**WHAT IS BEING ASKED**
Locate all lines in the data below that hold "column" and show them.

**SUPPLIED INFORMATION**
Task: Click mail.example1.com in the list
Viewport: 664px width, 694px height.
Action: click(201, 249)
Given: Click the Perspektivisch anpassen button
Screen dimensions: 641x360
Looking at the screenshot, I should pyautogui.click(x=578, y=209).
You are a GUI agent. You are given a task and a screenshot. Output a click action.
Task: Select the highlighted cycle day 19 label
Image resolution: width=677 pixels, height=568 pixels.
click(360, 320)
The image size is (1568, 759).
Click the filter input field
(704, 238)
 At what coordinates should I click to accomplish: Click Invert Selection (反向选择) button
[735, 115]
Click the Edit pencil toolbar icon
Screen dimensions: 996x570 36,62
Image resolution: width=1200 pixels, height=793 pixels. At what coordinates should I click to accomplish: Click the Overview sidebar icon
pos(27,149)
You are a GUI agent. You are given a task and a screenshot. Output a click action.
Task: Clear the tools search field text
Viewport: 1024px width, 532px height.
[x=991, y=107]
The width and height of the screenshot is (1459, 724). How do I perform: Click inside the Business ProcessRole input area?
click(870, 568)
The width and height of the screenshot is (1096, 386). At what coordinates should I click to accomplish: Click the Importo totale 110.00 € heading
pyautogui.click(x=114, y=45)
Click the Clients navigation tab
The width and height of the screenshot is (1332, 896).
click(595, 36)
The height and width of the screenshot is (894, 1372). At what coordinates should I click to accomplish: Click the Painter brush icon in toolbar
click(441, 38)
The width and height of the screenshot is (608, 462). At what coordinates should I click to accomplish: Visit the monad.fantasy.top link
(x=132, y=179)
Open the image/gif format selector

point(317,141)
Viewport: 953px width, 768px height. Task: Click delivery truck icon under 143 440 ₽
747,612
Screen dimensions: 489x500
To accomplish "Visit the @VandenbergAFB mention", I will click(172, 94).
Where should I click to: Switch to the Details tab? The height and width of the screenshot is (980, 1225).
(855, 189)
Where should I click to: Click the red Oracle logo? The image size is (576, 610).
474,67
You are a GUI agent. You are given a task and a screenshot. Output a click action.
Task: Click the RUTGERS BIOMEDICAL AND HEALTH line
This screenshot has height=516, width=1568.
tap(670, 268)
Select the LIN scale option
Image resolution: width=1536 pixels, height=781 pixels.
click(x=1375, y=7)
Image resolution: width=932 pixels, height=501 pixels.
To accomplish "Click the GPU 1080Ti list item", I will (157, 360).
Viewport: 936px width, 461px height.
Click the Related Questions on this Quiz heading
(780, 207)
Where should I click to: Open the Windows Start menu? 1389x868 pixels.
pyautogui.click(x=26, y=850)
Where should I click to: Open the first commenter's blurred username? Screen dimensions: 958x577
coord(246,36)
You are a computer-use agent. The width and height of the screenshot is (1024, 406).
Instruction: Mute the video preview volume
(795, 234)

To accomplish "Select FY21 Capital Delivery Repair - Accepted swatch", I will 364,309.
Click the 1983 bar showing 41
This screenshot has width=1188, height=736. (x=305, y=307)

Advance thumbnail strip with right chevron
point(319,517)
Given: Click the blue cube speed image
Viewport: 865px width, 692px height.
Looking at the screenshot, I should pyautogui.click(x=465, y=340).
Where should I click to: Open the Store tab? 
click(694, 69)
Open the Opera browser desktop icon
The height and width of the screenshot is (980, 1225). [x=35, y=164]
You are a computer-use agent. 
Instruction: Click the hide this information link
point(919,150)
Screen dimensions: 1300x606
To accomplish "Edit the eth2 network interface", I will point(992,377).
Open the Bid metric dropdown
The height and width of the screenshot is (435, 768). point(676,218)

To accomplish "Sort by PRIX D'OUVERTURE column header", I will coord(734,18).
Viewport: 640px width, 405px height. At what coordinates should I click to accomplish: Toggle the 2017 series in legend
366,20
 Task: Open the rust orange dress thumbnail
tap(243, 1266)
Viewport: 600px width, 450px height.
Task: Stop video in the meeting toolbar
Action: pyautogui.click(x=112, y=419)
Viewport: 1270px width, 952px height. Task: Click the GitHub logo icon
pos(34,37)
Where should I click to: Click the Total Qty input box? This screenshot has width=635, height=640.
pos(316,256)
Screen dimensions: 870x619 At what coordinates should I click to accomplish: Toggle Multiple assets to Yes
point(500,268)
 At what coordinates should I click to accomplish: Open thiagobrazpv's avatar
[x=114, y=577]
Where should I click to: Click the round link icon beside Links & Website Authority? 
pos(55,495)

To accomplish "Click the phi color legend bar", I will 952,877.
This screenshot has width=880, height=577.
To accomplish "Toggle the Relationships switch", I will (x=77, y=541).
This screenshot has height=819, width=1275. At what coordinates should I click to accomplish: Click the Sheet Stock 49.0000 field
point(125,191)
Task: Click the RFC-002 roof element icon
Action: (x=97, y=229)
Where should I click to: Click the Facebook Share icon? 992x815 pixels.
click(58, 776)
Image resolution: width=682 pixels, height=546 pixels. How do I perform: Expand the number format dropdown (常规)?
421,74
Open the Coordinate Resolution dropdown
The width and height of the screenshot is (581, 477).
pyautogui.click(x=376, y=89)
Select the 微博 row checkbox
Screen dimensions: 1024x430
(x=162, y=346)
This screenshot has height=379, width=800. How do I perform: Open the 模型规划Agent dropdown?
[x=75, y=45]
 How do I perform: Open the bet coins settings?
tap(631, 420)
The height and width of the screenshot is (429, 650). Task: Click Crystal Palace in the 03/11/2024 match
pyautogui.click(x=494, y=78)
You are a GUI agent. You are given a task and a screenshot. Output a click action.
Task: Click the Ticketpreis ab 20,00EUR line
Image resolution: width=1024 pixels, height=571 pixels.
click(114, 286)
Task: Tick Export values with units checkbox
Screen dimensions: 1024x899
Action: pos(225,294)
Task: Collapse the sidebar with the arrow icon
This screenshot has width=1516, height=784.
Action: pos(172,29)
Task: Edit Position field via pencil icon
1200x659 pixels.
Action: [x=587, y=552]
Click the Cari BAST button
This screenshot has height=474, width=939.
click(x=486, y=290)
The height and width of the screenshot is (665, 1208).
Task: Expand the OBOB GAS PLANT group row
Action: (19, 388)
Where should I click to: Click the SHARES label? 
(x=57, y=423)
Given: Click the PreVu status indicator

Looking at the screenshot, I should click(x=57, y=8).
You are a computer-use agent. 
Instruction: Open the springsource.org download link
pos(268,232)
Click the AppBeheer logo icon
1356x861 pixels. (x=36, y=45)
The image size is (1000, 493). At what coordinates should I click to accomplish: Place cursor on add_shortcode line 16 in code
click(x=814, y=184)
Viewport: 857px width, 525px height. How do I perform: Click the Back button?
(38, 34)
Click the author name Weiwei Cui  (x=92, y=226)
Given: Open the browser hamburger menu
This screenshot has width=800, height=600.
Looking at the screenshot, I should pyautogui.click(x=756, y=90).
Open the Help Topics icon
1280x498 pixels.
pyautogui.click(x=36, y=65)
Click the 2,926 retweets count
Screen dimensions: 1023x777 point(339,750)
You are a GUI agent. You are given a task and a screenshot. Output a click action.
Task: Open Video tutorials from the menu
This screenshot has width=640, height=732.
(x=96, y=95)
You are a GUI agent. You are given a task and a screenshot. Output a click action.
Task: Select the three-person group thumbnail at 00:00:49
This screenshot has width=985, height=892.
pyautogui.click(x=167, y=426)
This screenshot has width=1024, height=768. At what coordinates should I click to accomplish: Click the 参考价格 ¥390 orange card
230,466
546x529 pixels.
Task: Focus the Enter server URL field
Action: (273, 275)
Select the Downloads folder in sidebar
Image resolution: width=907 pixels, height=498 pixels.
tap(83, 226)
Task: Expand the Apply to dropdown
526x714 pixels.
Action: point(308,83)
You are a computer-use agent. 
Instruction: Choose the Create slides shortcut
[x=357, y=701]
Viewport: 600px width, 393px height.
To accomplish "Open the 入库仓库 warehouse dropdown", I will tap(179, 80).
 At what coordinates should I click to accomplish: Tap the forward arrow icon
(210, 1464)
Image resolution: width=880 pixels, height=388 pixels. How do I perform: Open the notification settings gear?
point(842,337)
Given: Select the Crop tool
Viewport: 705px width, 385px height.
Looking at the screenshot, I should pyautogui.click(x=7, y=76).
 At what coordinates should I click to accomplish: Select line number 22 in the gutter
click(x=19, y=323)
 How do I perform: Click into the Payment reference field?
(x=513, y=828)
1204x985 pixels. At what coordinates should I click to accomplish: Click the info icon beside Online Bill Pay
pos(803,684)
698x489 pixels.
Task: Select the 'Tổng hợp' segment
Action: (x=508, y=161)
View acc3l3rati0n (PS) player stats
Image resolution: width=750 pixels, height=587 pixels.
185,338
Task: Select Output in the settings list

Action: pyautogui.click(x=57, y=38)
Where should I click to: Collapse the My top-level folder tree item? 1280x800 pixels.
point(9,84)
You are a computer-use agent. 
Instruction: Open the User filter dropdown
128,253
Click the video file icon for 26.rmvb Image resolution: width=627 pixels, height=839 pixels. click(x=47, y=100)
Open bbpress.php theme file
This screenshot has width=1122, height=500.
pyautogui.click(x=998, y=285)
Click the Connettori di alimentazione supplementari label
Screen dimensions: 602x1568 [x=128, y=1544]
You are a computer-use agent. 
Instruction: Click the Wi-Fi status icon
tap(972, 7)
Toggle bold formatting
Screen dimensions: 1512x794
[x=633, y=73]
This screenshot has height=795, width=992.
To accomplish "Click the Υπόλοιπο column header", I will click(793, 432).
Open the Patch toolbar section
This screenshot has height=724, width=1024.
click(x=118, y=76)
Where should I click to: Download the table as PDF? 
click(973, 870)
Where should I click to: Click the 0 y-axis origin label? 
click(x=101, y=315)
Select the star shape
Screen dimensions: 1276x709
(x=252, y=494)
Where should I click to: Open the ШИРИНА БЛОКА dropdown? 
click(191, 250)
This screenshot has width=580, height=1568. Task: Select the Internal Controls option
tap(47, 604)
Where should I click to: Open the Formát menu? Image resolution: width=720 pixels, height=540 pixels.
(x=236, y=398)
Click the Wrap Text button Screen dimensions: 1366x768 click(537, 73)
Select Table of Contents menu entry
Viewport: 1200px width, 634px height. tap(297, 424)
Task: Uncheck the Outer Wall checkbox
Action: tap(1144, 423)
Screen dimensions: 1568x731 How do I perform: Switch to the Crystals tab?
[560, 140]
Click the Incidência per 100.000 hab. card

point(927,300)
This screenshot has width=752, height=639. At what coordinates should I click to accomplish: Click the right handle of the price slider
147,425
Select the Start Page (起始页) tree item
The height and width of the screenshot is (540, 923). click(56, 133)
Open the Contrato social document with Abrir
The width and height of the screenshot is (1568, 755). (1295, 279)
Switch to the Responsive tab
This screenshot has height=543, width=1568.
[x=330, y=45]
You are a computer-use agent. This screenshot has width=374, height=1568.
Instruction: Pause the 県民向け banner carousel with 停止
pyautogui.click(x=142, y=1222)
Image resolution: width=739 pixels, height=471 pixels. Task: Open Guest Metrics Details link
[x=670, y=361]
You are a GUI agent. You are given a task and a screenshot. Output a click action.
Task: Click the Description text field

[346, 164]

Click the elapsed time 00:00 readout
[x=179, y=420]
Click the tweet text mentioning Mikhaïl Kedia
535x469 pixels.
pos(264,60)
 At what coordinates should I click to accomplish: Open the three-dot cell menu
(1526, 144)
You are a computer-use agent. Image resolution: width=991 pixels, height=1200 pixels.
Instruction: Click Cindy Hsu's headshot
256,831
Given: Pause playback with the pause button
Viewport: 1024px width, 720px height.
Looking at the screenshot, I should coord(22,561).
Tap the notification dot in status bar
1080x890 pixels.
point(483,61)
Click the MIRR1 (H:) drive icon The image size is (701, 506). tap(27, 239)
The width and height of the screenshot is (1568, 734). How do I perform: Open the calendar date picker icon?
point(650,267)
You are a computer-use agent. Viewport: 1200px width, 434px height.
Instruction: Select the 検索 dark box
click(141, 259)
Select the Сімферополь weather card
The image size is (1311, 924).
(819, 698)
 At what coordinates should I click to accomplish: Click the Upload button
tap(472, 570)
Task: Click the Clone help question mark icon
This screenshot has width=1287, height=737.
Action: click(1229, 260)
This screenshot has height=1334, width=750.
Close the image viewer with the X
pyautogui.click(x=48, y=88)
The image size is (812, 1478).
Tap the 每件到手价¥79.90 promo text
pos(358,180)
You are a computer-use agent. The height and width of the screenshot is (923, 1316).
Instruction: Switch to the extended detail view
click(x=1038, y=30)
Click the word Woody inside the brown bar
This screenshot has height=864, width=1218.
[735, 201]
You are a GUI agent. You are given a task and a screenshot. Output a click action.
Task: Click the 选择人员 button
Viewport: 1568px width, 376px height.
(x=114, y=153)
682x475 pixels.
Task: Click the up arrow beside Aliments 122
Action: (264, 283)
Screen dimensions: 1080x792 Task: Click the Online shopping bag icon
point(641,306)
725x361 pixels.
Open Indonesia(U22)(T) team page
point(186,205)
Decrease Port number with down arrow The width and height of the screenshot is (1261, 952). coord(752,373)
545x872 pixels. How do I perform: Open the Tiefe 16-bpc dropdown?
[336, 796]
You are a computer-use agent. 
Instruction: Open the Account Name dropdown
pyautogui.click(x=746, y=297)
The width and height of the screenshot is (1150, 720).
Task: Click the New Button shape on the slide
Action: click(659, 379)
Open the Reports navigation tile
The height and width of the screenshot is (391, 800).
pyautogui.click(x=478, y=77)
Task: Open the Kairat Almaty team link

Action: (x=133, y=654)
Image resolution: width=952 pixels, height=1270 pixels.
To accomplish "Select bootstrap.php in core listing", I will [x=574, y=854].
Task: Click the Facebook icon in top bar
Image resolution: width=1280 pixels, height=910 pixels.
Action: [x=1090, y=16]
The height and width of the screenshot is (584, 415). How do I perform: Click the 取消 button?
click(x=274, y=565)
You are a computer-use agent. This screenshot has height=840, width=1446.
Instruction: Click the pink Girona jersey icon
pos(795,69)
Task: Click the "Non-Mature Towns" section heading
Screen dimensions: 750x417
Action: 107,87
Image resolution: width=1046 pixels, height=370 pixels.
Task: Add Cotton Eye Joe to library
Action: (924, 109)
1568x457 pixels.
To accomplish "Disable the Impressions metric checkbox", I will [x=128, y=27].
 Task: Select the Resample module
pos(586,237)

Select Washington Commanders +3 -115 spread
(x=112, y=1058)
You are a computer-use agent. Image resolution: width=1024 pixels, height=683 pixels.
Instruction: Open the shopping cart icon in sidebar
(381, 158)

**RESPONSE TO THIS TASK**
To accomplish "Sort by PRIX D'OUVERTURE column header", I will coord(734,18).
To accomplish "Click the Υπόλοιπο column header", I will click(793, 432).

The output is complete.